**Exercise goal**
Transcribe the data exactly.

-------- Recorded data --------

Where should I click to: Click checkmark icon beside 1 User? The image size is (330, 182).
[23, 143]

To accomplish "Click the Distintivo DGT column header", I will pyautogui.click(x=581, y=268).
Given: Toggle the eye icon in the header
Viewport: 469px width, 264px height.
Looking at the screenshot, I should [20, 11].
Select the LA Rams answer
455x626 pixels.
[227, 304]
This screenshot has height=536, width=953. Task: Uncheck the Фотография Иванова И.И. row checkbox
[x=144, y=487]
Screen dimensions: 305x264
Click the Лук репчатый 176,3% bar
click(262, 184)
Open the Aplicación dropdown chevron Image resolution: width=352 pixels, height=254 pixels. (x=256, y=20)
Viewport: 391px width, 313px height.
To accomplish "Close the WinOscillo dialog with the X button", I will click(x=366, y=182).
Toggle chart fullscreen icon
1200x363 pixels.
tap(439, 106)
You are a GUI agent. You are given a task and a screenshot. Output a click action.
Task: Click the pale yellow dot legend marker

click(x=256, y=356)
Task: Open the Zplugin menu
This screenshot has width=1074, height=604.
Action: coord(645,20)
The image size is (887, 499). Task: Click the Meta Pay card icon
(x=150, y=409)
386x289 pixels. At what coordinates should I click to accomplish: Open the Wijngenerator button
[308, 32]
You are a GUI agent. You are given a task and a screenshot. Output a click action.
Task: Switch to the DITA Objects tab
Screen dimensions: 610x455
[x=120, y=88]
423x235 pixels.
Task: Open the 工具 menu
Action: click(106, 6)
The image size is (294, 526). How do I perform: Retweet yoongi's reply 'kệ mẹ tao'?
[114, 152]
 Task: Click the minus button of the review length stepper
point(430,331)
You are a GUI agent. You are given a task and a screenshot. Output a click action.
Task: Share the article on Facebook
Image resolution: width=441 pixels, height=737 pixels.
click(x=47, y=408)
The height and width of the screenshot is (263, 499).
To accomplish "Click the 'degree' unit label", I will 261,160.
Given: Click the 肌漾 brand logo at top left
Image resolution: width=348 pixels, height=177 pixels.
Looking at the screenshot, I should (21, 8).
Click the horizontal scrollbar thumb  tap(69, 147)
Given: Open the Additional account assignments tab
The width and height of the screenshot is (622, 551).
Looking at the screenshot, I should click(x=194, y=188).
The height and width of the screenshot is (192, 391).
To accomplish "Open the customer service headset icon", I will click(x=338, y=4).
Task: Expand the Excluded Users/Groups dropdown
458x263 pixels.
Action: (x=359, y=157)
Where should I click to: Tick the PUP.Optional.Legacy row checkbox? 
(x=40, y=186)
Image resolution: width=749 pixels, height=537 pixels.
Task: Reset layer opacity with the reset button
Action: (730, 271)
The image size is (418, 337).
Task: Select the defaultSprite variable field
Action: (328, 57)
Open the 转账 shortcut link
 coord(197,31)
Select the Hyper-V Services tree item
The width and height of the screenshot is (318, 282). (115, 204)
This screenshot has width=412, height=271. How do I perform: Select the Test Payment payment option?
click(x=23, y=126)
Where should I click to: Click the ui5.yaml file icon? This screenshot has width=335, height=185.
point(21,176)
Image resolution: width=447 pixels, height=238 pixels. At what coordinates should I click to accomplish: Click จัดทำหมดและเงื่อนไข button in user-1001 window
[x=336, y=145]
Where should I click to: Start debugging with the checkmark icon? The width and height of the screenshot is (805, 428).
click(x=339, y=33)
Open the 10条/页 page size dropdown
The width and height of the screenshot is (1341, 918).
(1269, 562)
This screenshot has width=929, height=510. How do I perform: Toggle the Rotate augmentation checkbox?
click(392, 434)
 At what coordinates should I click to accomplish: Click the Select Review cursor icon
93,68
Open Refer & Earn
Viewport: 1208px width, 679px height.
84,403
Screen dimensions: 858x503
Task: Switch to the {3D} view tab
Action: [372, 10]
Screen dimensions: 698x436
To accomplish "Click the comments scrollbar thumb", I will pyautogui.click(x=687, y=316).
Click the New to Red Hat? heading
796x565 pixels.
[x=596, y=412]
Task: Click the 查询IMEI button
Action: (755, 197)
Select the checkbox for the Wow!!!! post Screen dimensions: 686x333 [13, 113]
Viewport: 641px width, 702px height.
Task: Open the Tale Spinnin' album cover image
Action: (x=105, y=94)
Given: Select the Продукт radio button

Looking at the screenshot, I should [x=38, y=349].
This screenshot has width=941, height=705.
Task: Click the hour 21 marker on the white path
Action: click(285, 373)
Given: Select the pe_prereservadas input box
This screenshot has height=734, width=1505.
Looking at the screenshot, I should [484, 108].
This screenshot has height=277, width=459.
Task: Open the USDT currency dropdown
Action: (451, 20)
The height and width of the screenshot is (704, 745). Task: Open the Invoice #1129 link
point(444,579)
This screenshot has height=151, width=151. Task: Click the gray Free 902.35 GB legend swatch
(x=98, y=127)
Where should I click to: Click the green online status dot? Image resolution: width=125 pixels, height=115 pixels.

--------

**Reply**
Where should I click to: Click checkmark icon beside 1 User? The image size is (330, 182).
[23, 143]

To accomplish "Click the Distintivo DGT column header", I will pyautogui.click(x=581, y=268).
Given: Toggle the eye icon in the header
Viewport: 469px width, 264px height.
Looking at the screenshot, I should [20, 11].
Select the LA Rams answer
455x626 pixels.
[227, 304]
This screenshot has height=536, width=953. Task: Uncheck the Фотография Иванова И.И. row checkbox
[x=144, y=487]
Screen dimensions: 305x264
Click the Лук репчатый 176,3% bar
click(262, 184)
Open the Aplicación dropdown chevron Image resolution: width=352 pixels, height=254 pixels. (x=256, y=20)
Viewport: 391px width, 313px height.
To accomplish "Close the WinOscillo dialog with the X button", I will click(x=366, y=182).
Toggle chart fullscreen icon
1200x363 pixels.
tap(439, 106)
You are a GUI agent. You are given a task and a screenshot. Output a click action.
Task: Click the pale yellow dot legend marker

click(x=256, y=356)
Task: Open the Zplugin menu
This screenshot has width=1074, height=604.
Action: coord(645,20)
The image size is (887, 499). Task: Click the Meta Pay card icon
(x=150, y=409)
386x289 pixels. At what coordinates should I click to accomplish: Open the Wijngenerator button
[308, 32]
You are a GUI agent. You are given a task and a screenshot. Output a click action.
Task: Switch to the DITA Objects tab
Screen dimensions: 610x455
[x=120, y=88]
423x235 pixels.
Task: Open the 工具 menu
Action: click(106, 6)
The image size is (294, 526). How do I perform: Retweet yoongi's reply 'kệ mẹ tao'?
[114, 152]
 Task: Click the minus button of the review length stepper
point(430,331)
You are a GUI agent. You are given a task and a screenshot. Output a click action.
Task: Share the article on Facebook
Image resolution: width=441 pixels, height=737 pixels.
click(x=47, y=408)
The height and width of the screenshot is (263, 499).
To accomplish "Click the 'degree' unit label", I will 261,160.
Given: Click the 肌漾 brand logo at top left
Image resolution: width=348 pixels, height=177 pixels.
Looking at the screenshot, I should (21, 8).
Click the horizontal scrollbar thumb  tap(69, 147)
Given: Open the Additional account assignments tab
The width and height of the screenshot is (622, 551).
Looking at the screenshot, I should click(x=194, y=188).
The height and width of the screenshot is (192, 391).
To accomplish "Open the customer service headset icon", I will click(x=338, y=4).
Task: Expand the Excluded Users/Groups dropdown
458x263 pixels.
Action: (x=359, y=157)
Where should I click to: Tick the PUP.Optional.Legacy row checkbox? 
(x=40, y=186)
Image resolution: width=749 pixels, height=537 pixels.
Task: Reset layer opacity with the reset button
Action: (730, 271)
The image size is (418, 337).
Task: Select the defaultSprite variable field
Action: (328, 57)
Open the 转账 shortcut link
 coord(197,31)
Select the Hyper-V Services tree item
The width and height of the screenshot is (318, 282). (115, 204)
This screenshot has width=412, height=271. How do I perform: Select the Test Payment payment option?
click(x=23, y=126)
Where should I click to: Click the ui5.yaml file icon? This screenshot has width=335, height=185.
point(21,176)
Image resolution: width=447 pixels, height=238 pixels. At what coordinates should I click to accomplish: Click จัดทำหมดและเงื่อนไข button in user-1001 window
[x=336, y=145]
Where should I click to: Start debugging with the checkmark icon? The width and height of the screenshot is (805, 428).
click(x=339, y=33)
Open the 10条/页 page size dropdown
The width and height of the screenshot is (1341, 918).
(1269, 562)
This screenshot has width=929, height=510. How do I perform: Toggle the Rotate augmentation checkbox?
click(392, 434)
 At what coordinates should I click to accomplish: Click the Select Review cursor icon
93,68
Open Refer & Earn
Viewport: 1208px width, 679px height.
84,403
Screen dimensions: 858x503
Task: Switch to the {3D} view tab
Action: [372, 10]
Screen dimensions: 698x436
To accomplish "Click the comments scrollbar thumb", I will pyautogui.click(x=687, y=316).
Click the New to Red Hat? heading
796x565 pixels.
[x=596, y=412]
Task: Click the 查询IMEI button
Action: (755, 197)
Select the checkbox for the Wow!!!! post Screen dimensions: 686x333 [13, 113]
Viewport: 641px width, 702px height.
Task: Open the Tale Spinnin' album cover image
Action: (x=105, y=94)
Given: Select the Продукт radio button

Looking at the screenshot, I should [x=38, y=349].
This screenshot has width=941, height=705.
Task: Click the hour 21 marker on the white path
Action: click(285, 373)
Given: Select the pe_prereservadas input box
This screenshot has height=734, width=1505.
Looking at the screenshot, I should [484, 108].
This screenshot has height=277, width=459.
Task: Open the USDT currency dropdown
Action: (451, 20)
The height and width of the screenshot is (704, 745). Task: Open the Invoice #1129 link
point(444,579)
This screenshot has height=151, width=151. Task: Click the gray Free 902.35 GB legend swatch
(x=98, y=127)
Where should I click to: Click the green online status dot? Image resolution: width=125 pixels, height=115 pixels.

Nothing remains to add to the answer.